Wednesday, March 06, 2019

America's unrepresentative "democracy"

The idea behind representative democracy is that the people get what they vote for, and hold their representatives accountable at the ballot box if they don't. But in America - land of guns, low wages, and unaffordable healthcare - that system appears to have broken down completely:
About 75 percent of Americans favor higher taxes for the ultrawealthy. The idea of a federal law that would guarantee paid maternity leave attracts 67 percent support. Eighty-three percent favor strong net neutrality rules for broadband, and more than 60 percent want stronger privacy laws. Seventy-one percent think we should be able to buy drugs imported from Canada, and 92 percent want Medicare to negotiate for lower drug prices. The list goes on.

The defining political fact of our time is not polarization. It’s the inability of even large bipartisan majorities to get what they want on issues like these. Call it the oppression of the supermajority.

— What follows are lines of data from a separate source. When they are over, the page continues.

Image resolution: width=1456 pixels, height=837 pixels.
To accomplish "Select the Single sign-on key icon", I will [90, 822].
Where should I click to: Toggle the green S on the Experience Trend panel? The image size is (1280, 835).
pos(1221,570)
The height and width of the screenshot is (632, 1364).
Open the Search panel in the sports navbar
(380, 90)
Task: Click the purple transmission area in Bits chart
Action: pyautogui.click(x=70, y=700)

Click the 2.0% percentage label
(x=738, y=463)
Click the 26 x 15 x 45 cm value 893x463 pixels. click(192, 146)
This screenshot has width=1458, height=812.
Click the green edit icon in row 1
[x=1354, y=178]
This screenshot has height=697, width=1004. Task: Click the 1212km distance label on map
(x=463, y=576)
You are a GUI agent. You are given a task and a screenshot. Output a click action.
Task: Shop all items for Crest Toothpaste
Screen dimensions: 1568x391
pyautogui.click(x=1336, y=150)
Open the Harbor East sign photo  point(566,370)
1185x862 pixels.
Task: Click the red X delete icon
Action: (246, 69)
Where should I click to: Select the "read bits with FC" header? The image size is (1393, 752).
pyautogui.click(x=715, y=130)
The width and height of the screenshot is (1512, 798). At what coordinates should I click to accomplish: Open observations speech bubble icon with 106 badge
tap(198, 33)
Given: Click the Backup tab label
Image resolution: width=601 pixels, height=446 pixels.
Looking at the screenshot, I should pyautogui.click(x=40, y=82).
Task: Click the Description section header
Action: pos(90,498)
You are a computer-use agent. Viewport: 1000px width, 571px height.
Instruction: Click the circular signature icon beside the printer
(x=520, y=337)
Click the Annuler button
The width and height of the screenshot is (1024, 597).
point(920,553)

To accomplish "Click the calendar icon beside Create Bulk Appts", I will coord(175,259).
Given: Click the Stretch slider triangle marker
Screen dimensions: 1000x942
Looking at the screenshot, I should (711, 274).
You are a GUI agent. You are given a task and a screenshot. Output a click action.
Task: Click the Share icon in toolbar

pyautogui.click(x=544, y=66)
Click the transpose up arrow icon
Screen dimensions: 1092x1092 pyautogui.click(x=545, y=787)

Ignoring what most of the country wants — as much as demagogy and political divisiveness — is what is making the public so angry.


The problem is that running for public office costs so much that the candidates are all owned by billionaires, and so reflect their values rather than those of the people who elect them. Anyone who refuses to play ball gets de-funded, or primaried by a well-funded and more compliant candidate. And so Americans, who overwhelmingly want progressive taxation, universal healthcare, and decent public services, get tax cuts for the rich and a starvation state which funds only war instead - no matter who they vote for.

This isn't democratic. It's just a plutocracy in disguise.